* Documento de origem

↓

Comissão da Verdade decide pela exumação do corpo de João Goulart
Ainda está em discussão a forma como a medida será concretizada
FLÁVIO ILHA
Publicado:2/05/13 – 19h59
Enterro de João Goulart em São Borja (RS) – 07/12/1976 Arquivo O Globo
PORTO ALEGRE – A Comissão Nacional da Verdade (CNV) e o Ministério Público Federal no Rio Grande do Sul decidiram exumar o corpo do ex-presidente João Goulart, que morreu supostamente vítima de um ataque cardíaco no dia 6 de dezembro de 1976 durante exílio na Argentina. A exumação, que terá o acompanhamento de peritos argentinos e uruguaios, deverá ser realizada nos próximos três meses.
A decisão, tomada em uma reunião ocorrida em Brasília no último dia 24 de abril, foi confirmada nesta quinta-feira pela coordenadora do grupo de Relações com a Sociedade Civil e Instituições da Comissão, Rosa Cardoso. No âmbito da CNV, ainda está em discussão a forma como a medida será concretizada – um inquérito civil público tramita desde 2007 na Procuradoria da República pedindo investigação sobre as causas da morte de João Goulart. A dúvida da Comissão é sobre a necessidade ou não de uma medida judicial para garantir a exumação.
– Tudo terá de ser feito com muito cuidado e cautela, já que se trata de um assunto bastante delicado. Haverá muita pesquisa antes de concretizarmos (a exumação). Mas a decisão está tomada – disse.
A Comissão de Mortos e Desaparecidos já realizou um levantamento para rastrear os laboratórios capazes de fazer a melhor análise toxicológica do material que será colhido do corpo do ex-presidente. Esse resultado não foi informado pela Comissão. A expectativa é de que os componentes químicos utilizados num suposto envenenamento de Jango tenham se depositado nos ossos do ex-presidente, o que seria possível detectar com a tecnologia atual.

↑

* Dados fornecidos

↓

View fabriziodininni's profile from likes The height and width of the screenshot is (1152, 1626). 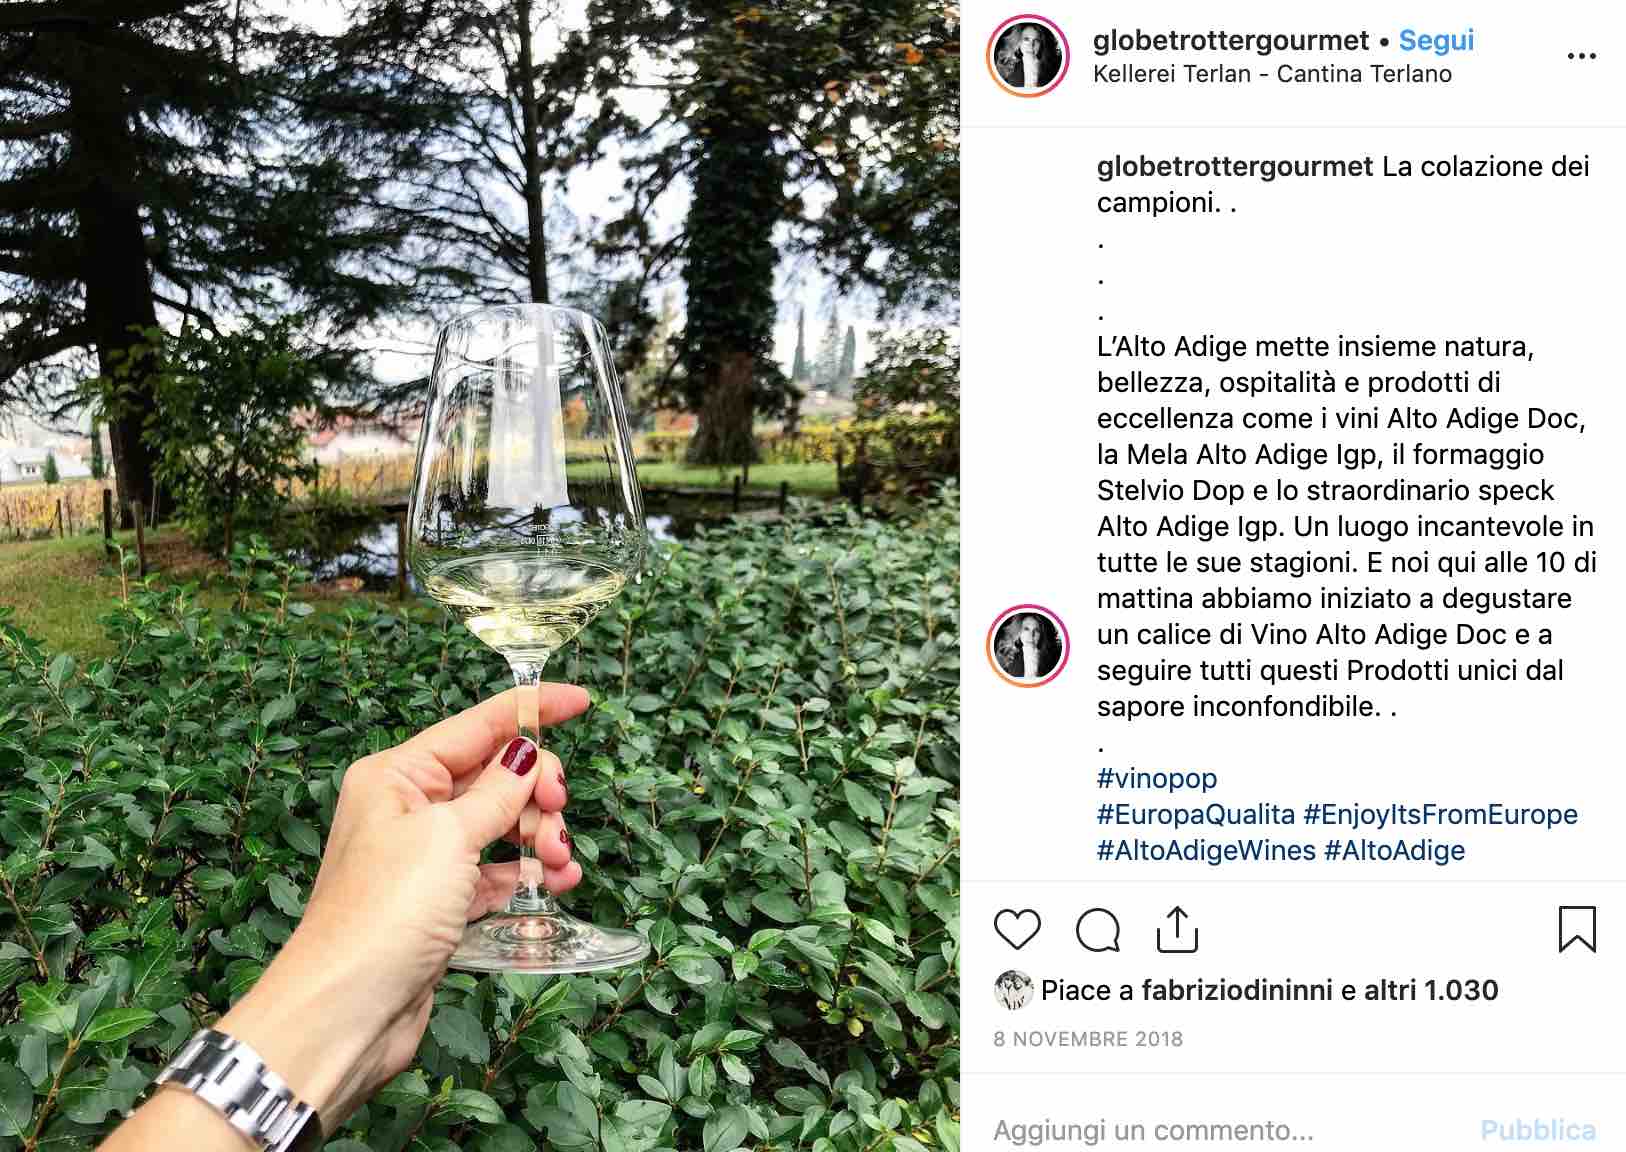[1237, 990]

↑
↓

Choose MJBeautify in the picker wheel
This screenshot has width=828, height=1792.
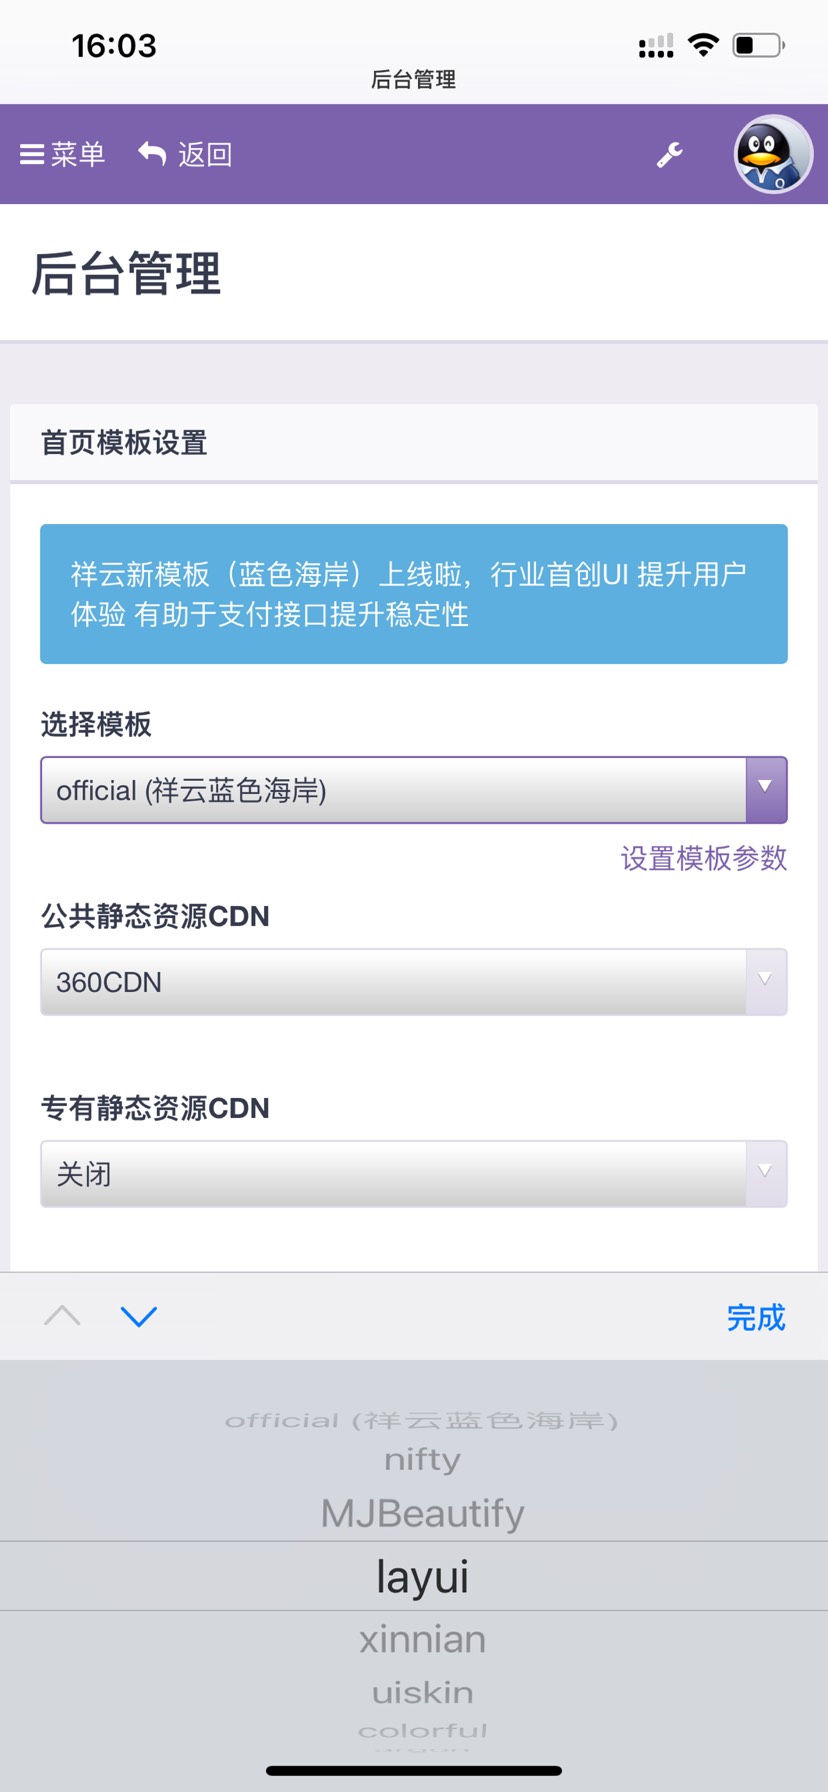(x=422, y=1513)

↑
↓

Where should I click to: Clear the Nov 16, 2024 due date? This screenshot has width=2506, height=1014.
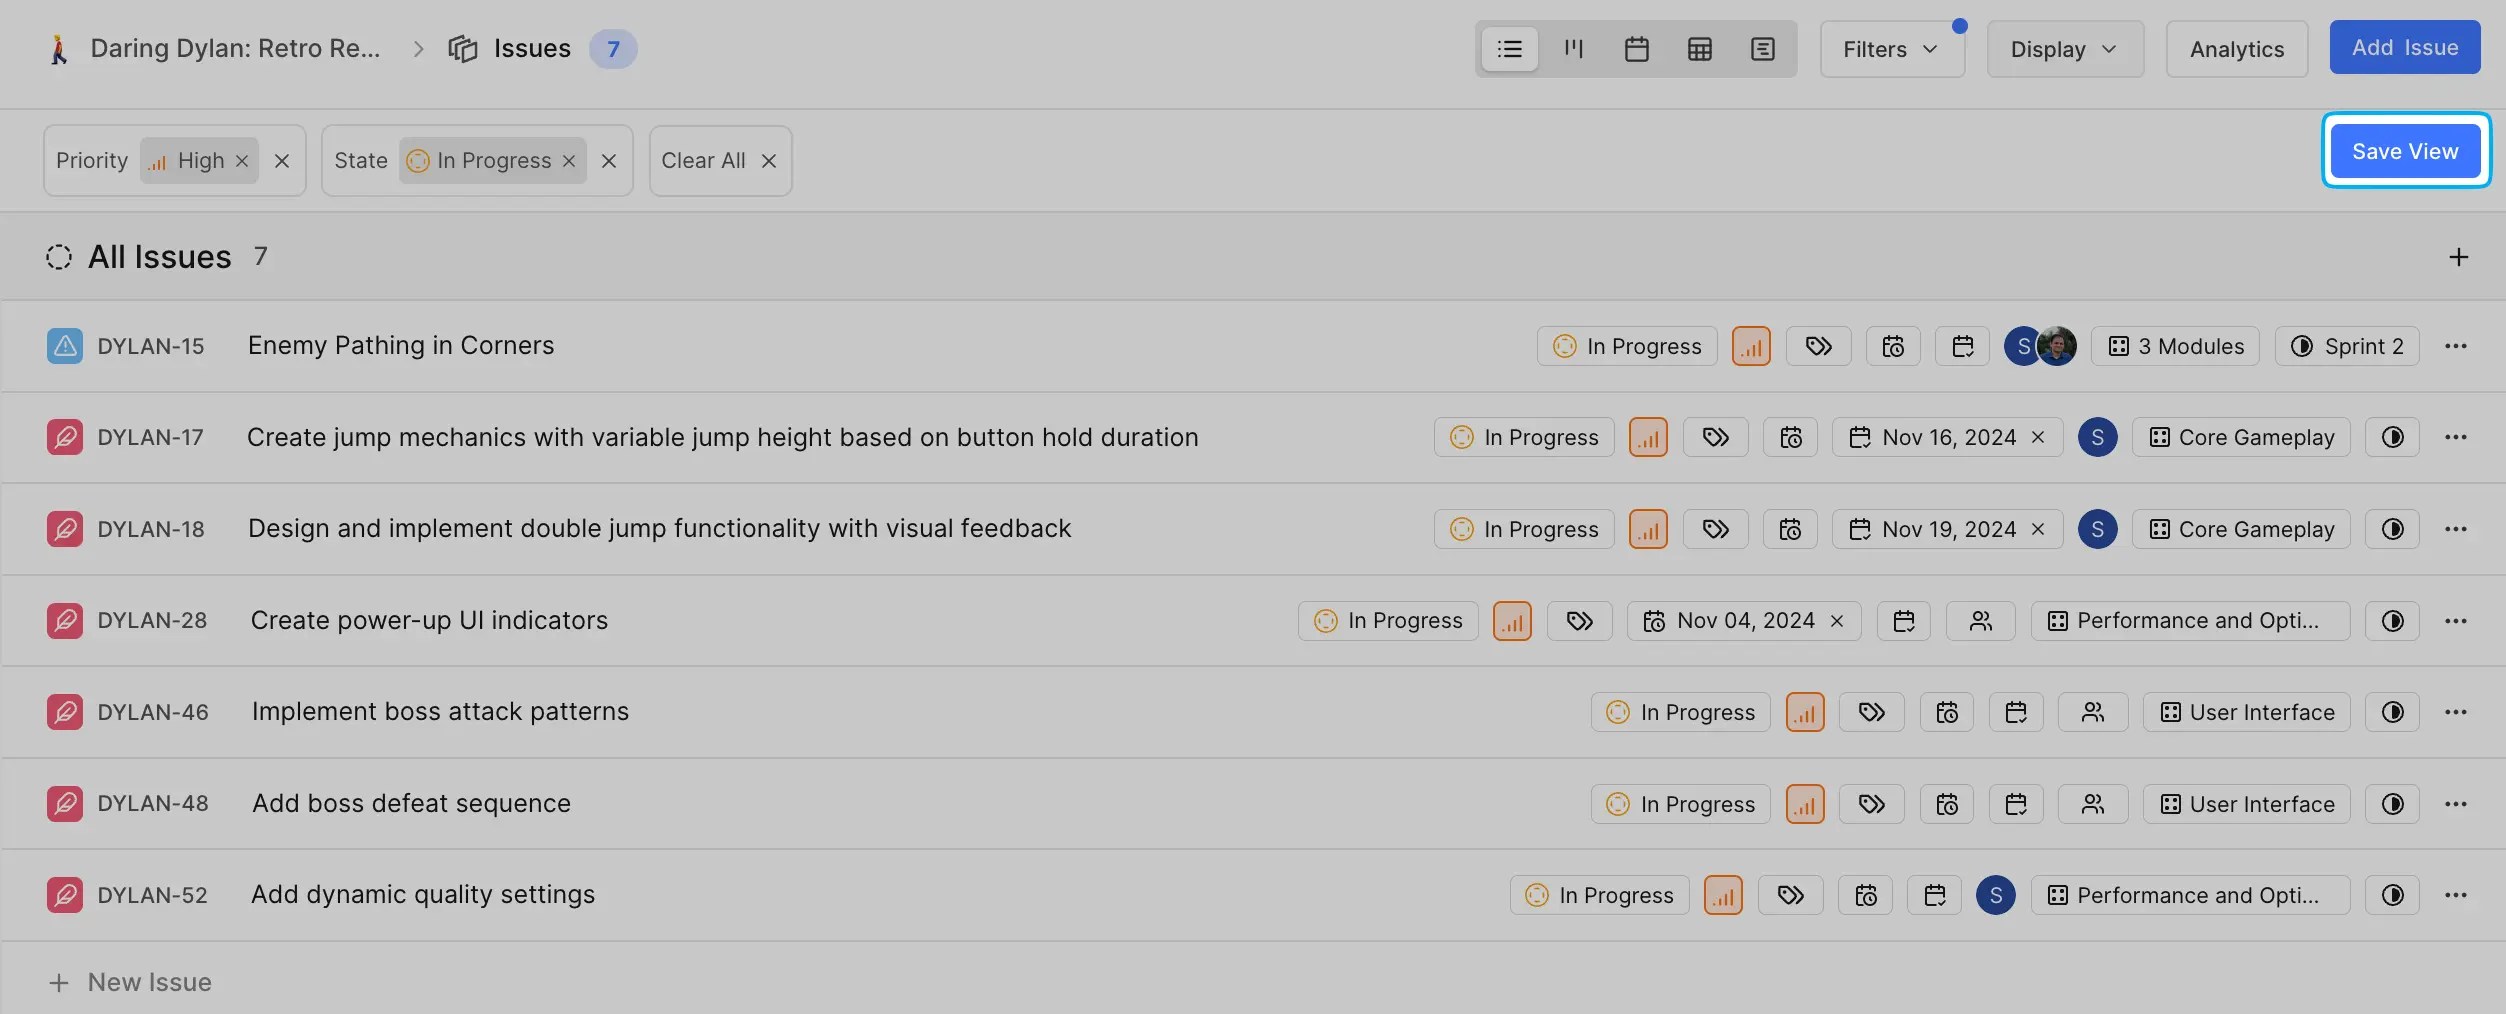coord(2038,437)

↑

* O que fazer
Você pode reproduzir palavra por palavra, da notícia sobre a exumação de João Goulart, tudo o que vai de "A decisão, tomada" até "garantir a exumação."? Os dados não são usados em nada disto.

* Resposta da tarefa
A decisão, tomada em uma reunião ocorrida em Brasília no último dia 24 de abril, foi confirmada nesta quinta-feira pela coordenadora do grupo de Relações com a Sociedade Civil e Instituições da Comissão, Rosa Cardoso. No âmbito da CNV, ainda está em discussão a forma como a medida será concretizada – um inquérito civil público tramita desde 2007 na Procuradoria da República pedindo investigação sobre as causas da morte de João Goulart. A dúvida da Comissão é sobre a necessidade ou não de uma medida judicial para garantir a exumação.